EXERCISE >>
Copy every line that holds the string "agent" from the data below.

---------------

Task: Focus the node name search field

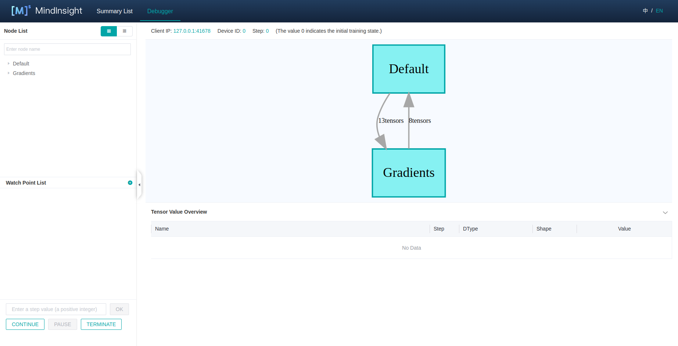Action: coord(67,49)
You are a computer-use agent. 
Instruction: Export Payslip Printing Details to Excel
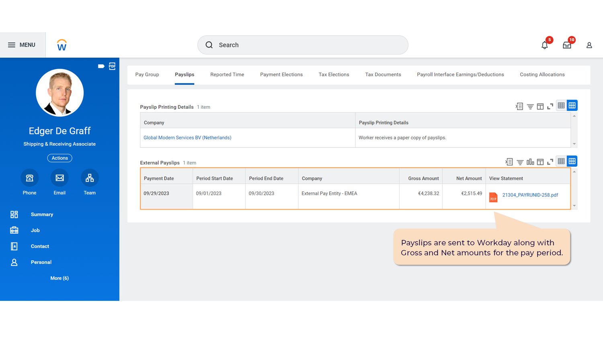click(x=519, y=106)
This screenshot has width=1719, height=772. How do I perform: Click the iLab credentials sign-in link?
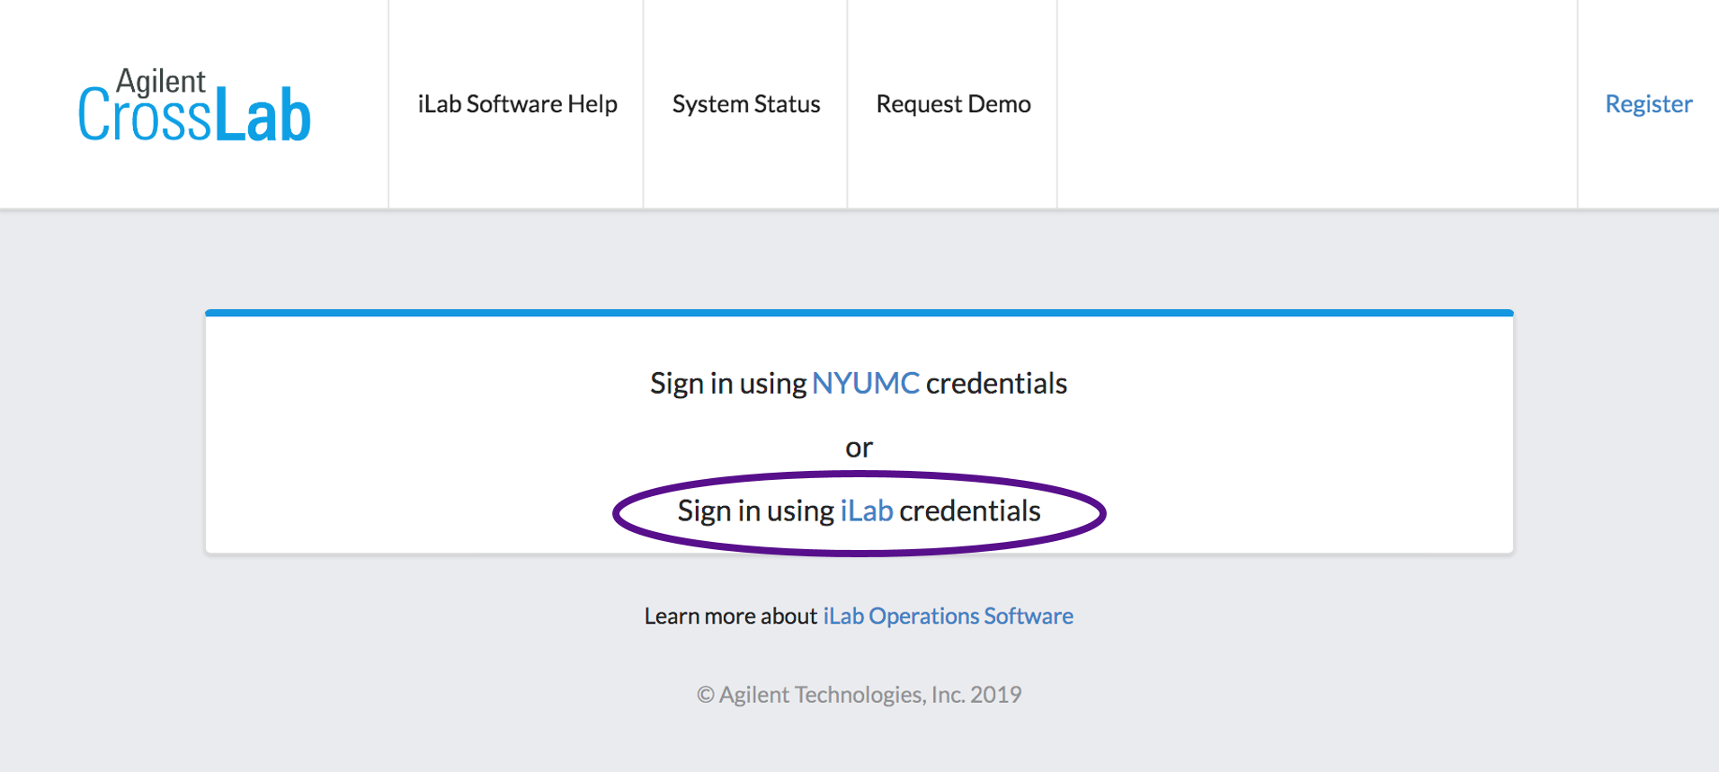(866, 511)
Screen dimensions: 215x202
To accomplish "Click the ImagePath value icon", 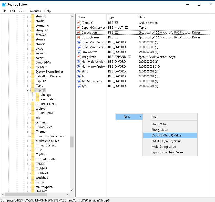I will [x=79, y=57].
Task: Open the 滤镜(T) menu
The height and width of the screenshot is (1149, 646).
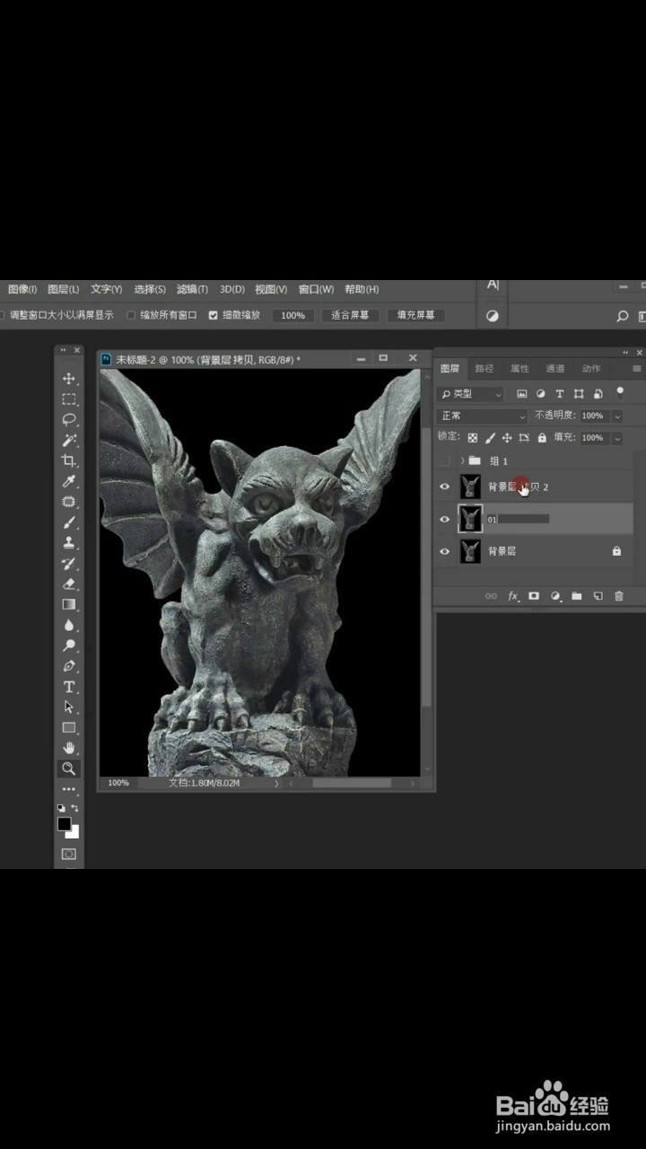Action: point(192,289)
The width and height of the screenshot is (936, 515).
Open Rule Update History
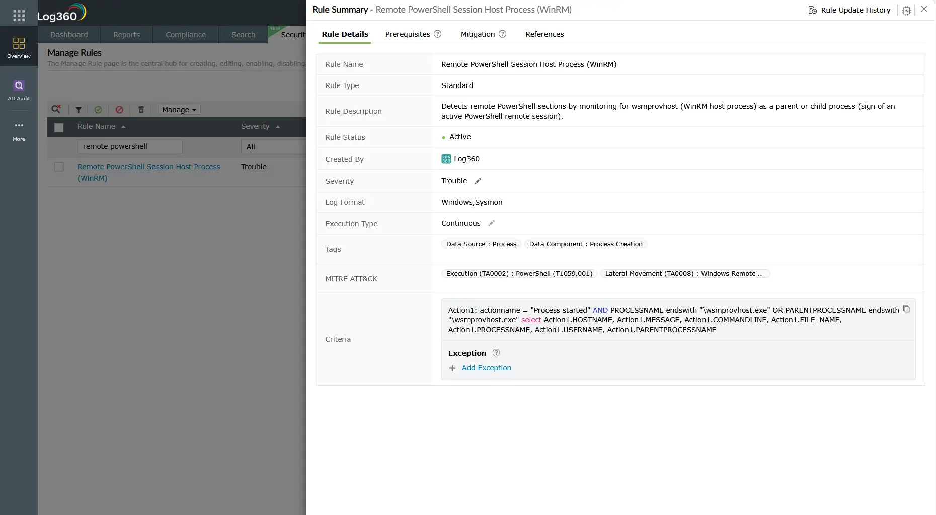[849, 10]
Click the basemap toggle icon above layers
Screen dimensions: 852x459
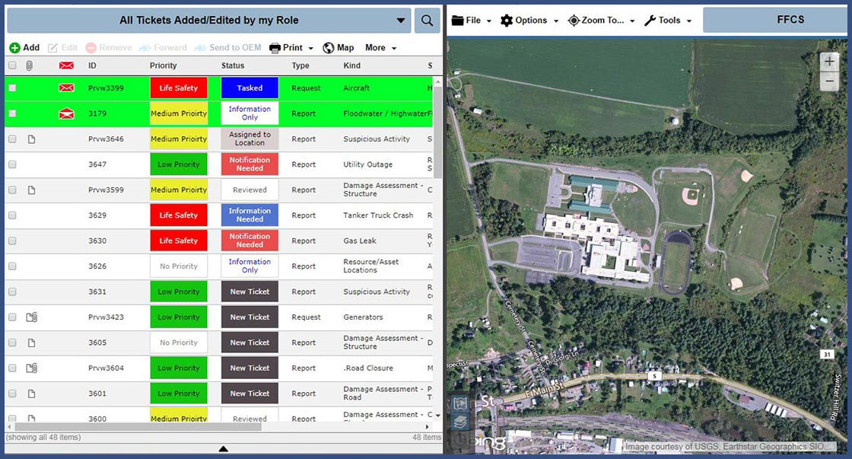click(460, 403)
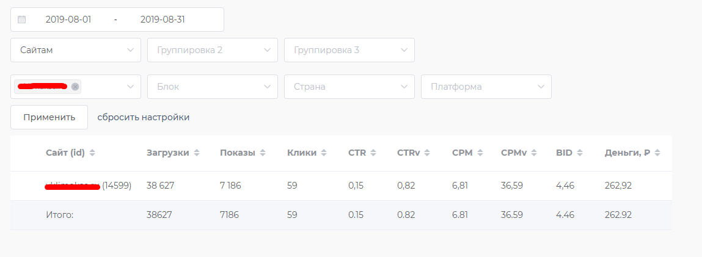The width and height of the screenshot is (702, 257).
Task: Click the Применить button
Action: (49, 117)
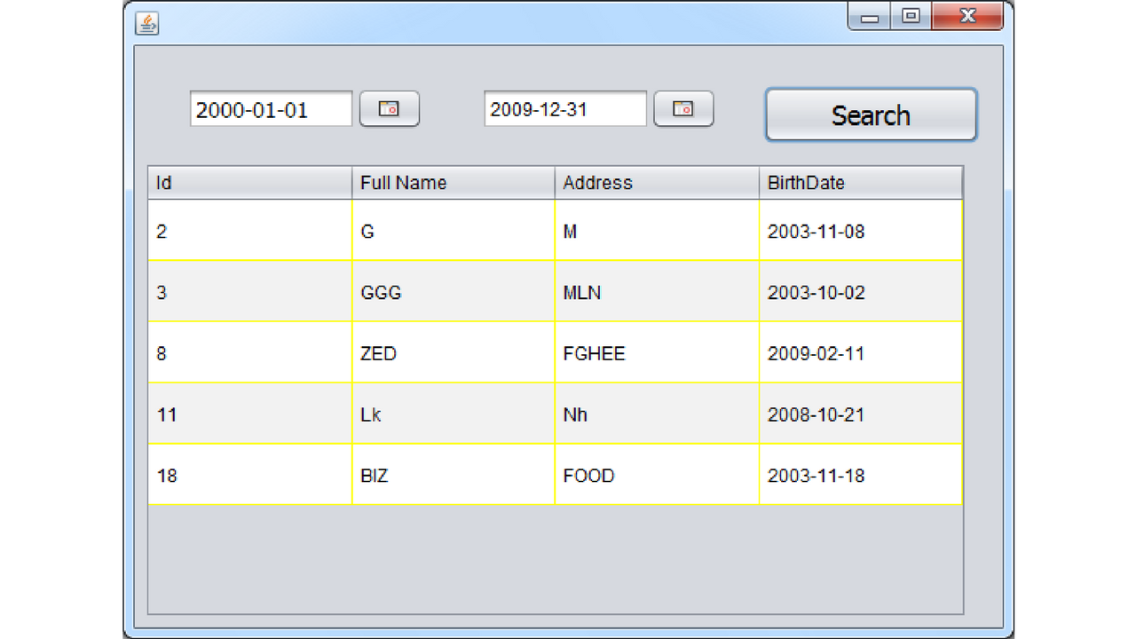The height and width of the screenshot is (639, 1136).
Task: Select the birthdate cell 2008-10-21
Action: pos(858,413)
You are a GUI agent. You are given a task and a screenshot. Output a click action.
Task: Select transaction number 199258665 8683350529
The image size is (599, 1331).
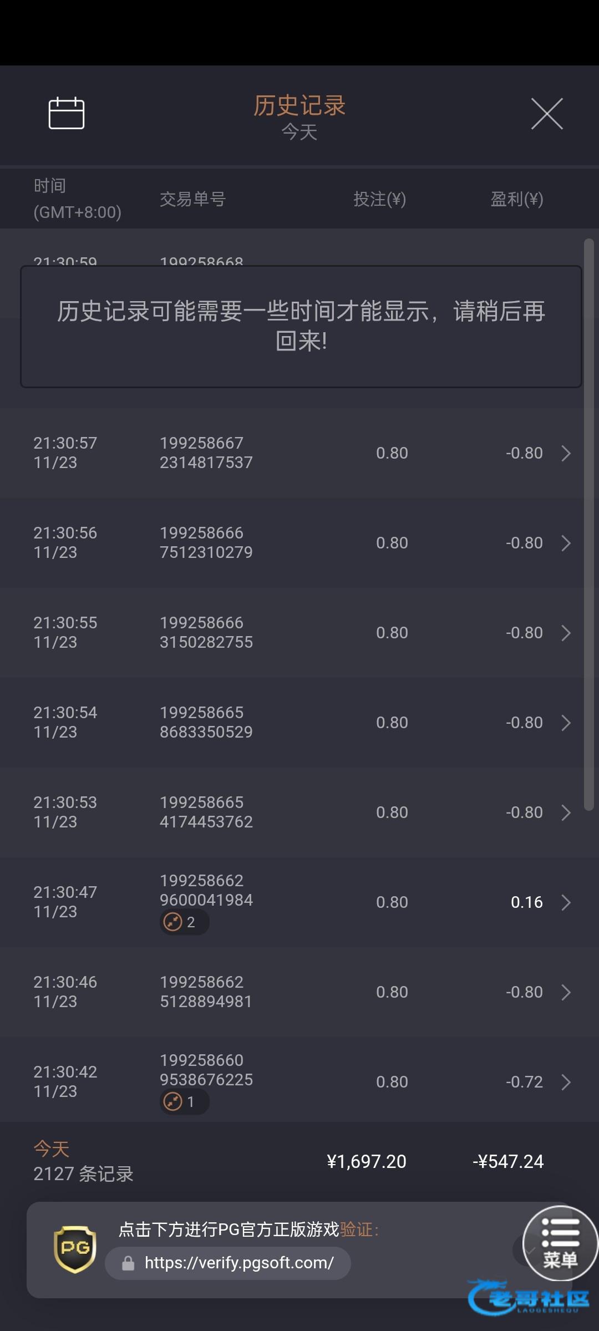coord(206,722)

---------------

EXERCISE SOLUTION >>
You are a computer-use agent. 
You are a GUI agent. You are given a task and a screenshot. Output a click action.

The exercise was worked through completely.